Enfim, estava contando um pouco sobre eles porque vivemos dizendo que família não se escolhe, mas na verdade escolhemos sim!

Inclusive escolhemos, nos distanciar, nos excluir, nos fragmentar, a moda virou dizer que o parente tal é tóxico, que a mãe é isso, o pai aah o pai aquele invisível que só sabe se matar para por o sustento na mesa, nada de tão grandioso né?
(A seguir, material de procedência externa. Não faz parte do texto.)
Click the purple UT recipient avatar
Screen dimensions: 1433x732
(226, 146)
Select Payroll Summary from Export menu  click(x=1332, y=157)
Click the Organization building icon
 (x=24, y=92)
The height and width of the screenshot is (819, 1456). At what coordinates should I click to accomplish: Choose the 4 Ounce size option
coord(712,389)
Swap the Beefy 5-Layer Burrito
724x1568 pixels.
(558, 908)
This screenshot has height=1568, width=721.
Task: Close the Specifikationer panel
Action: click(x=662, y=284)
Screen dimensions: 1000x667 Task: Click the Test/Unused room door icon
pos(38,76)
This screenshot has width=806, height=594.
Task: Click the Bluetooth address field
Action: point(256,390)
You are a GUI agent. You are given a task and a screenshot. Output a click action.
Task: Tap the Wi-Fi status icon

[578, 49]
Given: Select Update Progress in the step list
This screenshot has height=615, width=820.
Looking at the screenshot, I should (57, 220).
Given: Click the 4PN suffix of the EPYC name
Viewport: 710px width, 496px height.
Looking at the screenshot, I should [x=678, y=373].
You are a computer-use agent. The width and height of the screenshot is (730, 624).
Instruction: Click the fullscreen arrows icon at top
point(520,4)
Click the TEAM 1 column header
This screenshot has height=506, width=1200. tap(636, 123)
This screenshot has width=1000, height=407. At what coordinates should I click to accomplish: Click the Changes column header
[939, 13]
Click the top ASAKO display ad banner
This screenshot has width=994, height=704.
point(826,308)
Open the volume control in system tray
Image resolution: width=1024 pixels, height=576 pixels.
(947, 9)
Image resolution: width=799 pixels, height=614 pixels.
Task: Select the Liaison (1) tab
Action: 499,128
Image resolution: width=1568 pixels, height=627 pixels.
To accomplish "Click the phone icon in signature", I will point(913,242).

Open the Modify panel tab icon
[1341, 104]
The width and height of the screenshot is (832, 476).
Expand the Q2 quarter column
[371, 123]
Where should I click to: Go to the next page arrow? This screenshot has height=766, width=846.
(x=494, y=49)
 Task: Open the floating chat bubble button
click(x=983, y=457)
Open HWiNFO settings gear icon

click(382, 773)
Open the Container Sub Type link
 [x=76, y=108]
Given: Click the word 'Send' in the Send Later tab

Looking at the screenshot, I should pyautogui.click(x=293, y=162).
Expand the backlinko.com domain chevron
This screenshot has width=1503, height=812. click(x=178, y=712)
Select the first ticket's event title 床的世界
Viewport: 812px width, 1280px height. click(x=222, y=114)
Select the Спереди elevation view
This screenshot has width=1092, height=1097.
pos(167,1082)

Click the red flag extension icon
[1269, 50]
Ele não lansou aquele hb20 né?

A relação que tem sido construída com o núcleo familiar, vem se desmantelando na medida que, vamos caindo no conto do vigário, acreditando na ilusão da maternidade real, nas mães solo, nesses tipos de ladainhas, que estão sendo criadas e alimentadas, a fim de desarticular, fragmentar as famílias pretas, que por conta do racismo são atravessadas na esfera: intelectual, corporal e espiritual. Assim, fomos sendo conduzidos a desejar que nossa familia vá se esvaziando, se desconectando, e por fim ficando brancos.

Nesse novo lugar, não tem espaço para as tias Lúcias e nem tia Silvia’s, que brigavam, que cuidavam, que tinham palavra também na criação. Esse tipo de comportamento, para as mães modernas, é chamado de tóxico, justamente, por não atender prontamente os desejos e expectativas dessas mães.

Para nós não há sentido, criar uma criança sozinha, na real não se é capaz disso, a partir do momento que as demandas financeiras se fazem mais presente, é necessário se trabalhar para garantir o sustento da menozada, precisamos então do envolvimento de toda a comunidade na educação da criança.

As nossas crianças precisam desse envolvimento para se desenvolver, eles precisam dessa conexão, e nós também, não dá pra cancelar a família eternamente, ainda mais se vocês entenderem que tudo para nós parte do lugar de atravessamento do racismo, somos pessoas quebradas, famílias quebradas, que tiveram que se adaptar nesse merdelê branco, para não morrerem de vez.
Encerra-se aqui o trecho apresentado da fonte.